● YOUR GOAL:
Give back exactly the lines from the one that includes "The width and height of the screenshot is (1568, 436)." to the last line below, both included, and no further lines.

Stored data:
==============================
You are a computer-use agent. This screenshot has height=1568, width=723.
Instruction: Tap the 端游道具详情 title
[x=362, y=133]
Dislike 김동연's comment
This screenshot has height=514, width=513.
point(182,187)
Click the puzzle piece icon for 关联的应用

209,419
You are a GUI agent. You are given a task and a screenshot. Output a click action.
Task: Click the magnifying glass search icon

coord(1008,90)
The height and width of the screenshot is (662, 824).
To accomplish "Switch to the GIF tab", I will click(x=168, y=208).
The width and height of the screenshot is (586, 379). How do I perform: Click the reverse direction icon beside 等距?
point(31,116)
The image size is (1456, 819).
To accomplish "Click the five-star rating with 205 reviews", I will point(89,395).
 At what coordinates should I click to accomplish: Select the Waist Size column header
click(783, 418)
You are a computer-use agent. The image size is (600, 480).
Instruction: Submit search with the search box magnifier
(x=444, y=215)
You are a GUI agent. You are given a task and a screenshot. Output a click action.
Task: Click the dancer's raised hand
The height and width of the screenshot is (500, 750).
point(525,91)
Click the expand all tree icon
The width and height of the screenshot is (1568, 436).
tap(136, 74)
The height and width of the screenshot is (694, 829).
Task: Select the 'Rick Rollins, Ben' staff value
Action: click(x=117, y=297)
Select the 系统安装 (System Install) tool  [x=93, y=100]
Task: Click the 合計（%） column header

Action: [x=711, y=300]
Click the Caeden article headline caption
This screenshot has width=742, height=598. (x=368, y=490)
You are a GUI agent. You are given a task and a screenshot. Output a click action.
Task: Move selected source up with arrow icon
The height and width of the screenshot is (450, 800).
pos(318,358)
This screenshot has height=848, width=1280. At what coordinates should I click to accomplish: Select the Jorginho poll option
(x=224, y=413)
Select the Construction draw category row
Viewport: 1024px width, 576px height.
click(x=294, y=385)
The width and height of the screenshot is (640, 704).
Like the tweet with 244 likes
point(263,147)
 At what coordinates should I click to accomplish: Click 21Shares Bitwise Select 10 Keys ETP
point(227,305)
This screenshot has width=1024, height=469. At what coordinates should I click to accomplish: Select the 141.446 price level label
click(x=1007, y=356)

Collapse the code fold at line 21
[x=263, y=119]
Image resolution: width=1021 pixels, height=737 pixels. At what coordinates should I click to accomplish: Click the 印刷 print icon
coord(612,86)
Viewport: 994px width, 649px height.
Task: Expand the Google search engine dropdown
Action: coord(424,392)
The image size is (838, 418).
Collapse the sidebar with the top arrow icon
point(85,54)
==============================
● ANSWER SPACE:
The width and height of the screenshot is (1568, 436).
tap(136, 74)
The height and width of the screenshot is (694, 829).
Task: Select the 'Rick Rollins, Ben' staff value
Action: click(x=117, y=297)
Select the 系统安装 (System Install) tool  [x=93, y=100]
Task: Click the 合計（%） column header

Action: [x=711, y=300]
Click the Caeden article headline caption
This screenshot has width=742, height=598. (x=368, y=490)
You are a GUI agent. You are given a task and a screenshot. Output a click action.
Task: Move selected source up with arrow icon
The height and width of the screenshot is (450, 800).
pos(318,358)
This screenshot has height=848, width=1280. At what coordinates should I click to accomplish: Select the Jorginho poll option
(x=224, y=413)
Select the Construction draw category row
Viewport: 1024px width, 576px height.
click(x=294, y=385)
The width and height of the screenshot is (640, 704).
Like the tweet with 244 likes
point(263,147)
 At what coordinates should I click to accomplish: Click 21Shares Bitwise Select 10 Keys ETP
point(227,305)
This screenshot has width=1024, height=469. At what coordinates should I click to accomplish: Select the 141.446 price level label
click(x=1007, y=356)

Collapse the code fold at line 21
[x=263, y=119]
Image resolution: width=1021 pixels, height=737 pixels. At what coordinates should I click to accomplish: Click the 印刷 print icon
coord(612,86)
Viewport: 994px width, 649px height.
Task: Expand the Google search engine dropdown
Action: coord(424,392)
The image size is (838, 418).
Collapse the sidebar with the top arrow icon
point(85,54)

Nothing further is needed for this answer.